Codon-optimized human Smad7 gene therapy enhances skeletal muscle mass and function in a murine model of Duchenne muscular dystrophy.

Commercial development of gene therapeutics often requires transitioning to human payload genes as initial proof-of-concept studies in animal models often use taxa-specific orthologs. Such transitions also provide opportunities to address potential secondary structure and immune-related subsequences as with human Smad7 cDNA, which was optimized by removing several repeats, potential hairpins and negative cis elements. Thermodynamic modeling at or above minimal free energy states revealed substantial improvements in secondary structure with fewer hairpins and improved diversity scores.
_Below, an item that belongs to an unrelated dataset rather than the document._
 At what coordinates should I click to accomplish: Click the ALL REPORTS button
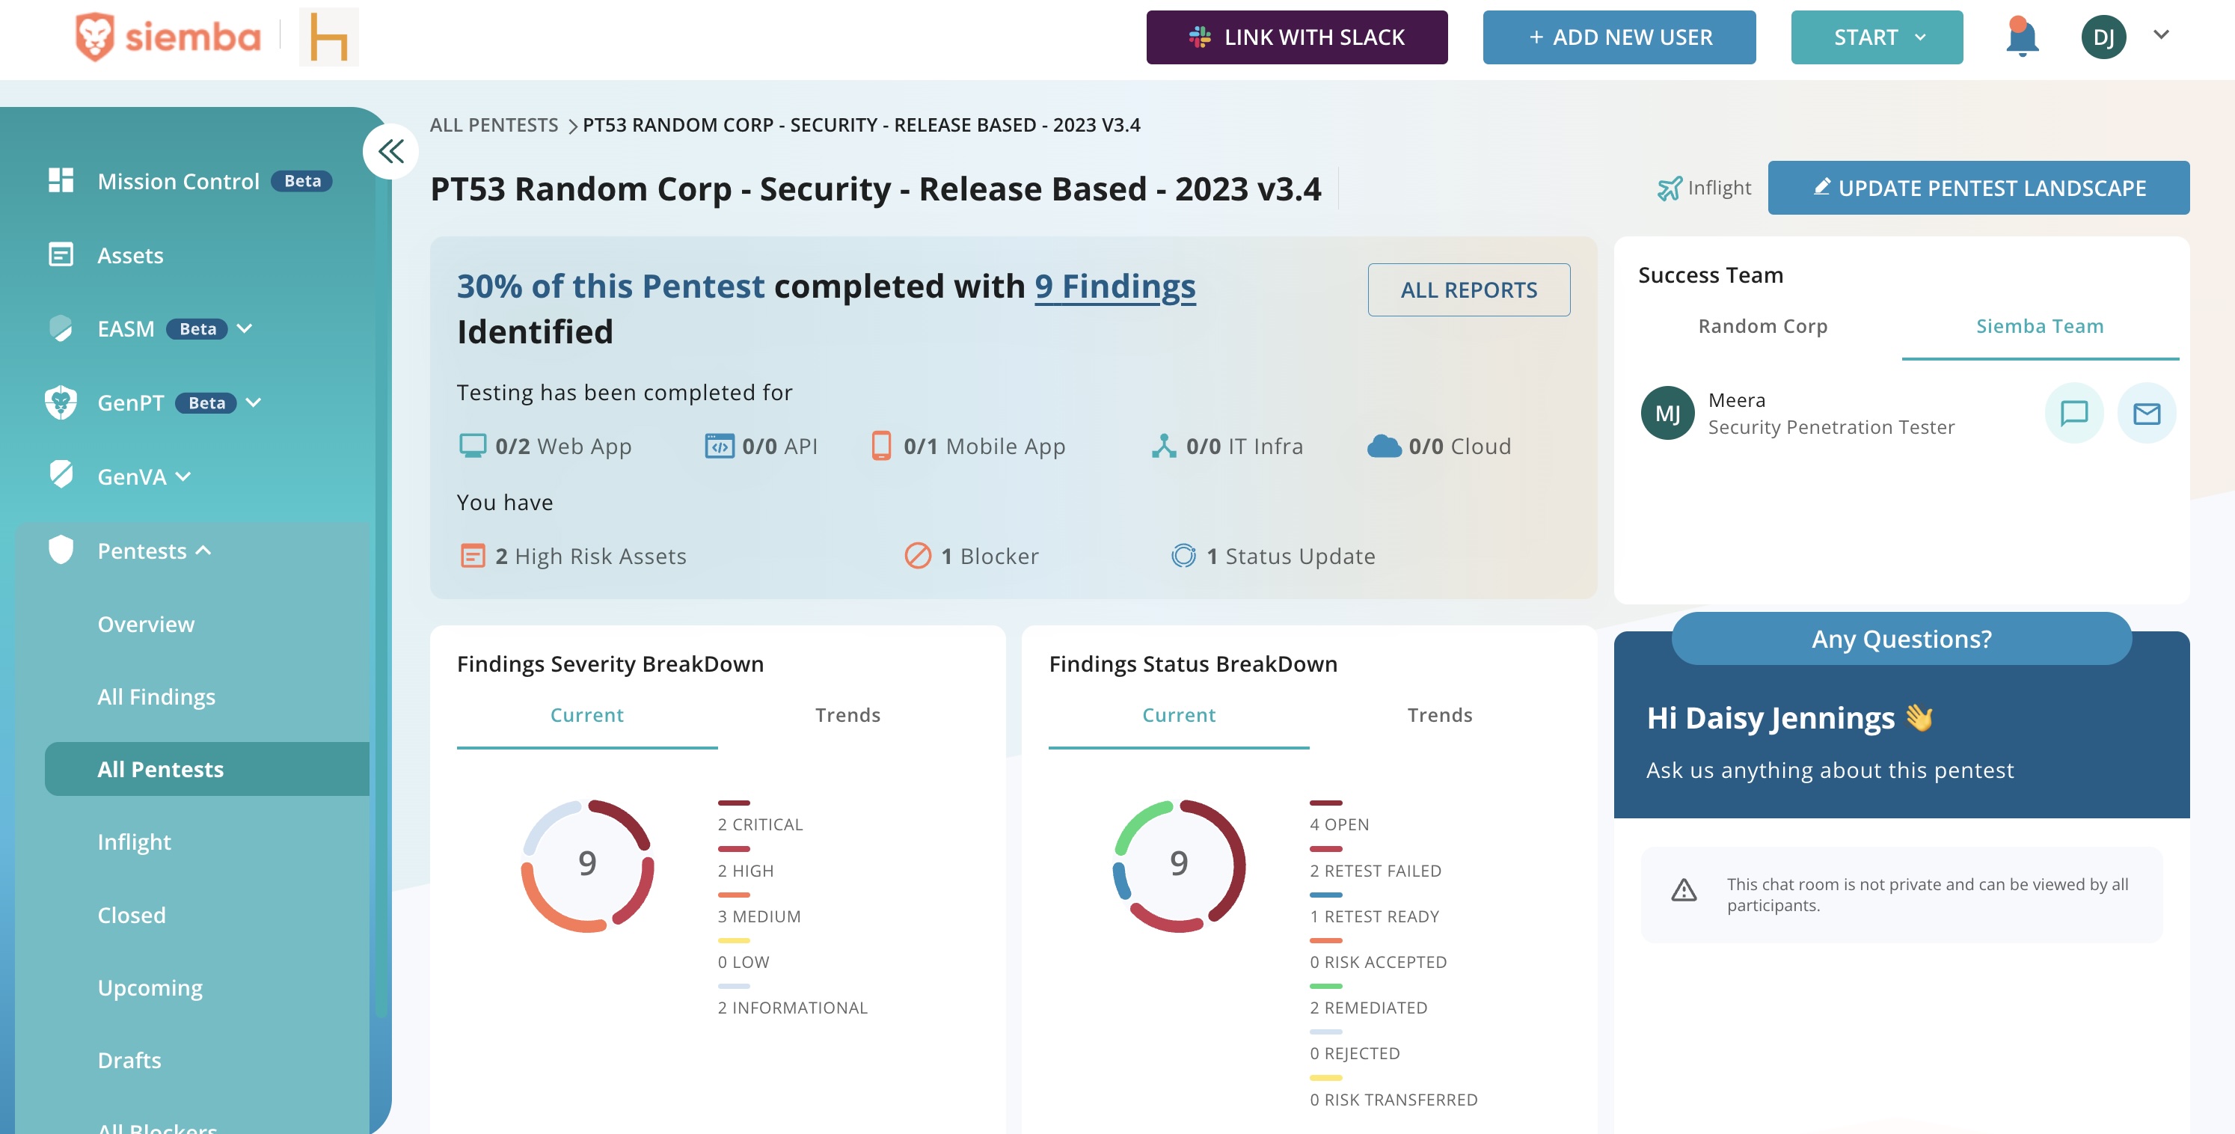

Serotype 6 adeno-associated viral vectors with optimized human Smad7 (AVGN7.2) expression constructs were equally or more effective than those with wild-type mouse Smad7 in stimulating skeletal muscle hypertrophy and enhancing isometric torque of hind-limb dorsiflexor muscles in vivo. In murine models of Duchenne Muscular dystrophy, where deficits in muscle mass and disproportionate declines in force are pathognomonic, AVGN7.2 proportionally increased muscle mass and isometric torque while normalizing contractile kinetics. Such improvements occurred without deleterious impacts on serum creatine kinase, fibrosis or myofiber central nucleation. These data suggest that AVGN7.2 is capable of enhancing dystrophic muscle function without exacerbating muscle degeneration. Although these functional effects were partial, they resembled those of several dystrophin-targeting drugs and suggest that combinatorial approaches may safely yield further benefit.